> Exercise materials:

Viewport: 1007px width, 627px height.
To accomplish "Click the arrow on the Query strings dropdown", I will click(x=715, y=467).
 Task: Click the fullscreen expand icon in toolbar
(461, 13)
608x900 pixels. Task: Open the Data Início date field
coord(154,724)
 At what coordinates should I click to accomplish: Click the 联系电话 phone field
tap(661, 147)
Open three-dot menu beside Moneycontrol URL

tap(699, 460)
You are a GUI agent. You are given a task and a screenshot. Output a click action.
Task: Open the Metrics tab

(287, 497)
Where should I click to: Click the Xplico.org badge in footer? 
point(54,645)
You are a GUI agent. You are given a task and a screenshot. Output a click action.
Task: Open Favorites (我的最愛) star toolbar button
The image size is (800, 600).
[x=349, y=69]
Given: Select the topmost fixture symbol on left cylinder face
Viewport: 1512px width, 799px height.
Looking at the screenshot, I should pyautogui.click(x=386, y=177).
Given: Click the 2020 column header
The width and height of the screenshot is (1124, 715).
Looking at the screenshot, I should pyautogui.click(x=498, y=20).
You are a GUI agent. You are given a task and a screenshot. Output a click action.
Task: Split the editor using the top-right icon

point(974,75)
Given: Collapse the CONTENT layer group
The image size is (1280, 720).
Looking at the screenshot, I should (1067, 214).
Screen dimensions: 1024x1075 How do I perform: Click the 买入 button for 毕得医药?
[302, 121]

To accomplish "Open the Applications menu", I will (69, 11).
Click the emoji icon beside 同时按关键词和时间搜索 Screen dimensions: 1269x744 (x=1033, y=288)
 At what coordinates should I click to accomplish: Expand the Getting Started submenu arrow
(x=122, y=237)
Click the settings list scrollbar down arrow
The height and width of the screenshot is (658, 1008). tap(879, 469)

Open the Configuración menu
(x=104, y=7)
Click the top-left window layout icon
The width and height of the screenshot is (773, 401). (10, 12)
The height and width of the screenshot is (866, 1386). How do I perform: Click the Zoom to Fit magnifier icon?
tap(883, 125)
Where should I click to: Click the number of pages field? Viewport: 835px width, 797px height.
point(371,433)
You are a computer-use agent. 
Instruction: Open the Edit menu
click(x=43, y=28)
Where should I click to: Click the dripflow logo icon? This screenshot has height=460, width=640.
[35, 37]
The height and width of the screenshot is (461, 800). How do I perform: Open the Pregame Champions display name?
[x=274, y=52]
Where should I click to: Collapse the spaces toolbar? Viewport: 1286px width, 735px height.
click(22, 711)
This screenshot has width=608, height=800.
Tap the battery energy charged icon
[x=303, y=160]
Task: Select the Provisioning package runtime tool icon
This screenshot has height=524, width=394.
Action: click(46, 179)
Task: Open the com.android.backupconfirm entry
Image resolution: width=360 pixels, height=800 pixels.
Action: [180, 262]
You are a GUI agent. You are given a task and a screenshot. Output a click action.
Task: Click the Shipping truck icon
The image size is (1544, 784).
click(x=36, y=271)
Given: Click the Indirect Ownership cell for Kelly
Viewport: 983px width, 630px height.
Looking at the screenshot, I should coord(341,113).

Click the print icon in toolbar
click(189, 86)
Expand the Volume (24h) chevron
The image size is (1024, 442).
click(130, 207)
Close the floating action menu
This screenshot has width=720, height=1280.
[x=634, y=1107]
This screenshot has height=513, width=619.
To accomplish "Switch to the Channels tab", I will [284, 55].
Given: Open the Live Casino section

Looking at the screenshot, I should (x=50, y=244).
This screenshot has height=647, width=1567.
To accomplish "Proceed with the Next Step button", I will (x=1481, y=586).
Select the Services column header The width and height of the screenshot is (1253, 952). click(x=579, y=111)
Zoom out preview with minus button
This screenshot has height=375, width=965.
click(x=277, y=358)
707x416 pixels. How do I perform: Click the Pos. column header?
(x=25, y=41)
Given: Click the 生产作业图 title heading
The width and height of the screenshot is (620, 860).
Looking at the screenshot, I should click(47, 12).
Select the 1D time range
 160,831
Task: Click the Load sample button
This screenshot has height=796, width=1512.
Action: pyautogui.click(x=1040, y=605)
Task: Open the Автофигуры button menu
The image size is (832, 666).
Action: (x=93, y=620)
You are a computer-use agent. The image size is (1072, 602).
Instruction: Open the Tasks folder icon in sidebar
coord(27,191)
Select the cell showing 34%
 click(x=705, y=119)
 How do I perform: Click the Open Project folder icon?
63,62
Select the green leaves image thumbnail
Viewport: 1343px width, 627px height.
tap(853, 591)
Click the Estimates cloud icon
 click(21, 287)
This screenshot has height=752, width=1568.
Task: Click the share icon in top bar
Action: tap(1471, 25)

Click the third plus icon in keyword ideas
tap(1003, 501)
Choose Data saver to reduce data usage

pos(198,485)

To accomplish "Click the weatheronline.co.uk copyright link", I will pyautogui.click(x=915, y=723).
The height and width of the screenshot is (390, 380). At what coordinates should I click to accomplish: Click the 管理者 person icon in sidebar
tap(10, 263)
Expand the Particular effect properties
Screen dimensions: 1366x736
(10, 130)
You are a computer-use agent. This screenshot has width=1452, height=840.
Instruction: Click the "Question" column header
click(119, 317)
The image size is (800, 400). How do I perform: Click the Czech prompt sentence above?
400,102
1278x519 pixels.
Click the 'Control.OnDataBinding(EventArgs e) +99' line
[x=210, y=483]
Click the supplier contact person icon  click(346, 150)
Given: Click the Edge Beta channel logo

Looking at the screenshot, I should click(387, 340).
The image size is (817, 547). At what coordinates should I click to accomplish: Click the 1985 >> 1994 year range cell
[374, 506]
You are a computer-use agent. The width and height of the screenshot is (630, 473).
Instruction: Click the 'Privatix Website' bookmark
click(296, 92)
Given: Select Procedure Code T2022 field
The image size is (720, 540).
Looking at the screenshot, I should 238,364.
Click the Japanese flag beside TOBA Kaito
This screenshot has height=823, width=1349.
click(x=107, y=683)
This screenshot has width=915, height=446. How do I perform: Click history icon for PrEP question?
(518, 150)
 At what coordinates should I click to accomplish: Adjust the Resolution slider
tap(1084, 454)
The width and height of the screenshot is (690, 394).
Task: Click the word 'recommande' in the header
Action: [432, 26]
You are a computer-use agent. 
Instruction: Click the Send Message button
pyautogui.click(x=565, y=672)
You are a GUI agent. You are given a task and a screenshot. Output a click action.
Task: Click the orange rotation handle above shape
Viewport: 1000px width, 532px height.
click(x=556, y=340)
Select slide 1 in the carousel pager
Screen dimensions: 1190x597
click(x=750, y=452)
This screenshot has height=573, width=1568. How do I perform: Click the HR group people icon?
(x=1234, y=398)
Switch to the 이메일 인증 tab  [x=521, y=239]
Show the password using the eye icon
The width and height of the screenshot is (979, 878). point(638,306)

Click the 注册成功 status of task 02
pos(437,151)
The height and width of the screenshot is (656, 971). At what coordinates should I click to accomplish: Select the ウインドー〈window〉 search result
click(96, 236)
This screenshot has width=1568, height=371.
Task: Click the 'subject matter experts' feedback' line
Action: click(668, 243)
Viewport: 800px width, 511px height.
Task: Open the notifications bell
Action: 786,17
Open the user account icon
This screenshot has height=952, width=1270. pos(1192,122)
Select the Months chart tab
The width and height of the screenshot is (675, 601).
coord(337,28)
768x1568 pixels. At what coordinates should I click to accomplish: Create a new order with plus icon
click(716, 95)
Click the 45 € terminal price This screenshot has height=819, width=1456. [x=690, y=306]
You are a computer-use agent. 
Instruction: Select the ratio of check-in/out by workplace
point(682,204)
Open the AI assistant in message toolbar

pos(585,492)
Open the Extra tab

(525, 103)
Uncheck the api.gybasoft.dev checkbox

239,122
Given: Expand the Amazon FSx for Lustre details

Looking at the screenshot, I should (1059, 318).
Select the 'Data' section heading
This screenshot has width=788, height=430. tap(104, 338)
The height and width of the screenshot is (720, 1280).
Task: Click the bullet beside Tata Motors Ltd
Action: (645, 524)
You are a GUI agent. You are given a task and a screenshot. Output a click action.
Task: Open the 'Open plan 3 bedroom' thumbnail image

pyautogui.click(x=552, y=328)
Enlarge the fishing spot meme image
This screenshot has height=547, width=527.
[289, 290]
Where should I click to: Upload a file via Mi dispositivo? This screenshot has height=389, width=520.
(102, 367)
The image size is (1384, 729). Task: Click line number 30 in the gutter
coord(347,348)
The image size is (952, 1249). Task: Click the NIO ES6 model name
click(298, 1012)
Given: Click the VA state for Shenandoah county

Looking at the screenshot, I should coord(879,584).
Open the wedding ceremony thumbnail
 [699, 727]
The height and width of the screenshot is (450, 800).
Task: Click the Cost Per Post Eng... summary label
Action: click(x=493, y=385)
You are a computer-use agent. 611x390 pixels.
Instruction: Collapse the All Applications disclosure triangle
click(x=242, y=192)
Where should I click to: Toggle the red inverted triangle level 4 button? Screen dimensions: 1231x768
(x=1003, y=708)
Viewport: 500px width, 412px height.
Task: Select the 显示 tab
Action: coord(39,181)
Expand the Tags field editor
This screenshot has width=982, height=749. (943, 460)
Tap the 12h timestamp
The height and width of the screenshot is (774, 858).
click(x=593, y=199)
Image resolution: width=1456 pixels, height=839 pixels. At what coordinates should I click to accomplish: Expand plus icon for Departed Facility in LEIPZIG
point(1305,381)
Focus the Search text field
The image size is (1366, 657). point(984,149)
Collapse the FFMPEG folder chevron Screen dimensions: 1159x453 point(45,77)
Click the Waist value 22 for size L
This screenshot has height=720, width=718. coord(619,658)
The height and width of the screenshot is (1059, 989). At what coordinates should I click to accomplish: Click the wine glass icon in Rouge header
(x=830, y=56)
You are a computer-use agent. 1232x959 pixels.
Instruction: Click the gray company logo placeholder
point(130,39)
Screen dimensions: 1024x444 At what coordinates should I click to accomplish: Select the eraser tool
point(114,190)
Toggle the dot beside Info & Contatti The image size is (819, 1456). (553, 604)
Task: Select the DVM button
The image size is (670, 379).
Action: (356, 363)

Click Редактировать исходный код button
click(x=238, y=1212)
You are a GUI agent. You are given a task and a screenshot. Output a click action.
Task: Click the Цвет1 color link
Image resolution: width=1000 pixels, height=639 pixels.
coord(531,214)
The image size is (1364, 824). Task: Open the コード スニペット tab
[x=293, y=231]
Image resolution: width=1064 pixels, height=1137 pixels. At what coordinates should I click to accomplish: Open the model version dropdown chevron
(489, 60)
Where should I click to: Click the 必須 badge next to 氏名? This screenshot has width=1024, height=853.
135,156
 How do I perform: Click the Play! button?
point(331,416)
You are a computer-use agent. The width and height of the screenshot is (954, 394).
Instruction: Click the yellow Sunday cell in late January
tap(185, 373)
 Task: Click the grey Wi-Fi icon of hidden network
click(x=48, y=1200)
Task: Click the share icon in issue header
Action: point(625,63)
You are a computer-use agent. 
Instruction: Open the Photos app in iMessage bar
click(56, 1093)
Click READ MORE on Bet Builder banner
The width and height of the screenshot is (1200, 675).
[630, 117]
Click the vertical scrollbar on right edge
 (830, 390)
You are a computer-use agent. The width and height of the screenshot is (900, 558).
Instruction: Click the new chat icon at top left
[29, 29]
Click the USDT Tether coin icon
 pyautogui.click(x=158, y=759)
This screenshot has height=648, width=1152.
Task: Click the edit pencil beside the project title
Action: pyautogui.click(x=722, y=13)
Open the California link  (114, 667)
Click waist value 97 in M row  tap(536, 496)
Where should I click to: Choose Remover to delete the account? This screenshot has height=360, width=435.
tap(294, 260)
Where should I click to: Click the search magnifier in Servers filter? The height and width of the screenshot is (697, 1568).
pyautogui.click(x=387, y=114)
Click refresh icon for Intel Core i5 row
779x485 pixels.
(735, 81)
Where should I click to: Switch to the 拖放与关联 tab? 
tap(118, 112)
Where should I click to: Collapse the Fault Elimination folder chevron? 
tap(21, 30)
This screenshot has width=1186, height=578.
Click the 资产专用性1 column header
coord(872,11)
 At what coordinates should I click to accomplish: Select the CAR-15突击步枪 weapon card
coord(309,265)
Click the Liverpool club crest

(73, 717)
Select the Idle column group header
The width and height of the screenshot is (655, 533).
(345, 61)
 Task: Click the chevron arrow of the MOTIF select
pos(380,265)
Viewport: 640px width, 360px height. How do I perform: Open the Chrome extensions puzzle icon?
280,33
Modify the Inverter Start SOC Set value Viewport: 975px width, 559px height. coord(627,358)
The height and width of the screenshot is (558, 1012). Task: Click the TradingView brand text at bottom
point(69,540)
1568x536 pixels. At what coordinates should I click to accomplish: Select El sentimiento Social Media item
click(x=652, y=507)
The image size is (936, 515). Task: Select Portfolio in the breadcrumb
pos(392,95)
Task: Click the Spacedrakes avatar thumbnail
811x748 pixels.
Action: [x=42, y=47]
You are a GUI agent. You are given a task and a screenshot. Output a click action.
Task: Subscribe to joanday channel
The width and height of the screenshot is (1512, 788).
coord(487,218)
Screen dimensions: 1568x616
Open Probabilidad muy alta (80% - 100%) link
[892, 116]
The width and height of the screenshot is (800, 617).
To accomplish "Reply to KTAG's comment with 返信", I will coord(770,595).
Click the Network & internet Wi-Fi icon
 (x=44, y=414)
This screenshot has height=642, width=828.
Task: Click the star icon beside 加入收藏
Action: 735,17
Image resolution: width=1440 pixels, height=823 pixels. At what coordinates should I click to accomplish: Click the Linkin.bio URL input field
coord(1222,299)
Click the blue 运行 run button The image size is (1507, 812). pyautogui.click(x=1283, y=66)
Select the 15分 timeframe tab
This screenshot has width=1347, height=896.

> Problem statement: In the listing above, find the line with "Task: Click the orange" and the line with "Switch to the 이메일", then print exactly those two lines and every line between them, and nothing more.

> Answer space:
Task: Click the orange rotation handle above shape
Viewport: 1000px width, 532px height.
click(x=556, y=340)
Select slide 1 in the carousel pager
Screen dimensions: 1190x597
click(x=750, y=452)
This screenshot has height=573, width=1568. How do I perform: Click the HR group people icon?
(x=1234, y=398)
Switch to the 이메일 인증 tab  [x=521, y=239]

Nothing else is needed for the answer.